Neighbors filed federal and state lawsuits against Barrington and the USCA, in an attempt to stop heroin dealing and collect monetary damages for loss of property value under the RICO act. "According to the factual allegations of plaintiffs' complaint, Barrington Hall residents collectively agreed at a house meeting to allow drug dealing at Barrington. At least nineteen different individuals within the co-operative sold drugs there, and drug sales have allegedly been going on at Barrington for over twenty years." The federal suit was dismissed in 1992. The U.S. Supreme Court declined to grant a writ to consider whether to reinstate the federal lawsuit against Barrington on plaintiffs' theory that nuisance damage actionable as property damage under state law can, for purposes of finding a federal RICO violation, serve as the property damage necessary to such a federal action.

The state court action continued after the federal courts declined to allow a federal racketeering suit. In 1989, the co-op voted to close Barrington.
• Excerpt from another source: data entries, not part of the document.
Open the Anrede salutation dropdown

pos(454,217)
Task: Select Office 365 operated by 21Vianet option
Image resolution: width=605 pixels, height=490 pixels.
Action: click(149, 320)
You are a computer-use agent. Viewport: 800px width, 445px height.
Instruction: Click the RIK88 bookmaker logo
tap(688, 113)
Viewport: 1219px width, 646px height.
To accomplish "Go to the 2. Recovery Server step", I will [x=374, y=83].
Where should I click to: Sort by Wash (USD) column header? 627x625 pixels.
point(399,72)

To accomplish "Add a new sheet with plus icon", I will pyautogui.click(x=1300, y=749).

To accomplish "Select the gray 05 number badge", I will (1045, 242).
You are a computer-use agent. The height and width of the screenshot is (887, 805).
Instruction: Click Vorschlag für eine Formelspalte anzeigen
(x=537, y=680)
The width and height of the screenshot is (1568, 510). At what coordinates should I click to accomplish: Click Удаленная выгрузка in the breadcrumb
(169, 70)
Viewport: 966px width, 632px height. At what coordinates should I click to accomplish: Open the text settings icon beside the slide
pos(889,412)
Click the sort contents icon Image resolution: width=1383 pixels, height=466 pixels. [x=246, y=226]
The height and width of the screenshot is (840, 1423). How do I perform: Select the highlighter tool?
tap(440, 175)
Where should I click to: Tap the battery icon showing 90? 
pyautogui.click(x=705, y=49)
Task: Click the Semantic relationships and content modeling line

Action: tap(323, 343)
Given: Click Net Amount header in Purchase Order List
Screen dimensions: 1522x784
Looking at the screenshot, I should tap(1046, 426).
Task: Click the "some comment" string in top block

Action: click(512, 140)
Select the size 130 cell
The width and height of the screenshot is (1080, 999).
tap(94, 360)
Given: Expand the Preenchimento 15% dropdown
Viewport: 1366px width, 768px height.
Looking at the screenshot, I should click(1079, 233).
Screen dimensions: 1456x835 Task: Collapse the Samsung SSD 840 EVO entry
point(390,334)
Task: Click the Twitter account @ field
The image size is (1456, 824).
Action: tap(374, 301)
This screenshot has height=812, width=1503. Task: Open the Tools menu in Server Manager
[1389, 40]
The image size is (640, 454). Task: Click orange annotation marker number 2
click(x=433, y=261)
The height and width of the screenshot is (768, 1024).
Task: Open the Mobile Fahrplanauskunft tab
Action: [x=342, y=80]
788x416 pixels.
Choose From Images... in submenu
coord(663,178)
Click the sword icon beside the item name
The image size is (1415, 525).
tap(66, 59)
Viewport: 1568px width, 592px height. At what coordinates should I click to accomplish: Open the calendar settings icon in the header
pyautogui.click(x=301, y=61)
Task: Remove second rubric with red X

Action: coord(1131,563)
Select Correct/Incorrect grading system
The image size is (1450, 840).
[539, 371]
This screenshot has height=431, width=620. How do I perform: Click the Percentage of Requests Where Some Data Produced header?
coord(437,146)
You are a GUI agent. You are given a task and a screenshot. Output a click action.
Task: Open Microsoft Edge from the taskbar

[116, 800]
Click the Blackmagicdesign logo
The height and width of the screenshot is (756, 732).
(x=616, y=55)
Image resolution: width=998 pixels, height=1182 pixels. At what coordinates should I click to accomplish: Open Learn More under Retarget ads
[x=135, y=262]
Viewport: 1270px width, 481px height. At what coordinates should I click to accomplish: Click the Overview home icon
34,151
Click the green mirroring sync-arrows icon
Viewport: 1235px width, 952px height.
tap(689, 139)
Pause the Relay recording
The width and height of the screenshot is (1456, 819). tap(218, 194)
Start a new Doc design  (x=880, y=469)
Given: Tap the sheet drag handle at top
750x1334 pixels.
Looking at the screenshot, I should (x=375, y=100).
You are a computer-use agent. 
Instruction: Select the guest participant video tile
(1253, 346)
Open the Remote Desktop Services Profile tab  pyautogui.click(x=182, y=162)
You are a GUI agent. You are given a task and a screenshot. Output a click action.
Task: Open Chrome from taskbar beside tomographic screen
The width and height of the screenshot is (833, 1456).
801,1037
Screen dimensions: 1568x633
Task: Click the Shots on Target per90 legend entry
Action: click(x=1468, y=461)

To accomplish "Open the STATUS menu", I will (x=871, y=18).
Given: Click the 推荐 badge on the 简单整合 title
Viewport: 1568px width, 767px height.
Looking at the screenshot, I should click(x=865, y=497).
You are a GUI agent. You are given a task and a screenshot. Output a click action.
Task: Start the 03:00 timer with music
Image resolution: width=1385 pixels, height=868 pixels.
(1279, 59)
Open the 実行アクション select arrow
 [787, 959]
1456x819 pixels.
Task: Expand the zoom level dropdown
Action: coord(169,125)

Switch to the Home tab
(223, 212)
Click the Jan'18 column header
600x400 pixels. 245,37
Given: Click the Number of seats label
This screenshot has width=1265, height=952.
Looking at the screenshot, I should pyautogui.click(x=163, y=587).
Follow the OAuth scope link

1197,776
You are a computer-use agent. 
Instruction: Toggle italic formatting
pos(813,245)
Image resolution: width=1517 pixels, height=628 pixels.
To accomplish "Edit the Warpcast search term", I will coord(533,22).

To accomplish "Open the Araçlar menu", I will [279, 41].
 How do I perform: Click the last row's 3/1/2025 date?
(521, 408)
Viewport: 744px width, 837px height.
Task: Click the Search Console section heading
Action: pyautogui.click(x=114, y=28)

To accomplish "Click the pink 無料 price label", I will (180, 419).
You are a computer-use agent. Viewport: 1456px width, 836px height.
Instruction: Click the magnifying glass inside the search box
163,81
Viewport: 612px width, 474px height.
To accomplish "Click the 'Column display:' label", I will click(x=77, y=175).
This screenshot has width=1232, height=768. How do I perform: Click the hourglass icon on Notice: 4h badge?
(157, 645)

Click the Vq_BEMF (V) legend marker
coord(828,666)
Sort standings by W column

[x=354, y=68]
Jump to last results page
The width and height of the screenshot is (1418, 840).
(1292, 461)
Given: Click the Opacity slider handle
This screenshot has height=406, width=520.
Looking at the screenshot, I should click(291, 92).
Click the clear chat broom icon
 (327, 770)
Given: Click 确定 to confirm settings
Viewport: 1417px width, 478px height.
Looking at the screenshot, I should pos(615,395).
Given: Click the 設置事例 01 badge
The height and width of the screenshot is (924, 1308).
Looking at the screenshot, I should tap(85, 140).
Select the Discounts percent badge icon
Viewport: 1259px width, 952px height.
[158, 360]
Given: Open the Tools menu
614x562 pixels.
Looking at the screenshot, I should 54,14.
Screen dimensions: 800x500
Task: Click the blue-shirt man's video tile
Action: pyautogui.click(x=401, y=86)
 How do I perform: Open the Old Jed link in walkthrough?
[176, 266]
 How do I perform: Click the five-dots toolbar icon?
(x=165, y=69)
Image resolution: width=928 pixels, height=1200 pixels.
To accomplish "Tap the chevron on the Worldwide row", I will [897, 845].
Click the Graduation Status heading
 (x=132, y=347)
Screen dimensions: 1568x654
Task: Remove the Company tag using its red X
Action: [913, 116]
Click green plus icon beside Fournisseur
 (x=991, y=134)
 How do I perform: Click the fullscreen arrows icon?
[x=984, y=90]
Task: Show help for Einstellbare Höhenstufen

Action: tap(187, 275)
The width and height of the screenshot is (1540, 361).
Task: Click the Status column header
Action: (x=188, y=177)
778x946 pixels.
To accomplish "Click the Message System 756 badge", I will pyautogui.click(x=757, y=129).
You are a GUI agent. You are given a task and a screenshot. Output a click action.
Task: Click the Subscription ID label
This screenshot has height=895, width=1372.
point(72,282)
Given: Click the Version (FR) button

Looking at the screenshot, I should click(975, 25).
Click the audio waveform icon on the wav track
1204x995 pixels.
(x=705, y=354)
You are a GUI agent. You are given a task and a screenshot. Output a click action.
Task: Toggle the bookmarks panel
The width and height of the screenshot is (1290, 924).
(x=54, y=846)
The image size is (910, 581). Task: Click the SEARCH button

Its managers accepted the decision writing co-op members in November, 1989 that: "Although other co-op houses have had problems and difficult periods, the intensity and duration of the Barrington 'problem' is unprecedented."

==Notable Barrington residents==
- Erik Davis, writer, scholar, journalist, and public speaker known for his work on technology, esoterica and counterculture.
- John C. Dvorak, columnist, broadcast personality, co-host No Agenda show
- Jewlia Eisenberg, co-founder of avant-rock band Charming Hostess.
- Andreas Floer, mathematician specialising in the areas of geometry, topology, and mathematical physics; inventor of Floer homology
- Agustin Fuentes, professor of anthropology at Princeton
- Micah Garen, Journalist and documentary filmmaker, author of the Iraq war memoir American Hostage
- Brian Herbert, author of numerous science fiction novels
- Rodney Koeneke, poet and author of critical study of I. A. Richards
- Film and television director Michael Lehmann
- Giovanni Rossi Lomanitz, physicist who was prevented from working on the Manhattan Project with Robert Oppenheimer, due to FBI surveillance
- Bob Pisani, CNBC reporter since 1990
- Journalist Sam Quinones, author of two books of nonfiction stories about Mexico, now with the Los Angeles Times
- Karl Taube, Professor of Anthropology and scholar and author of Ancient Mesoamerican writing and religion.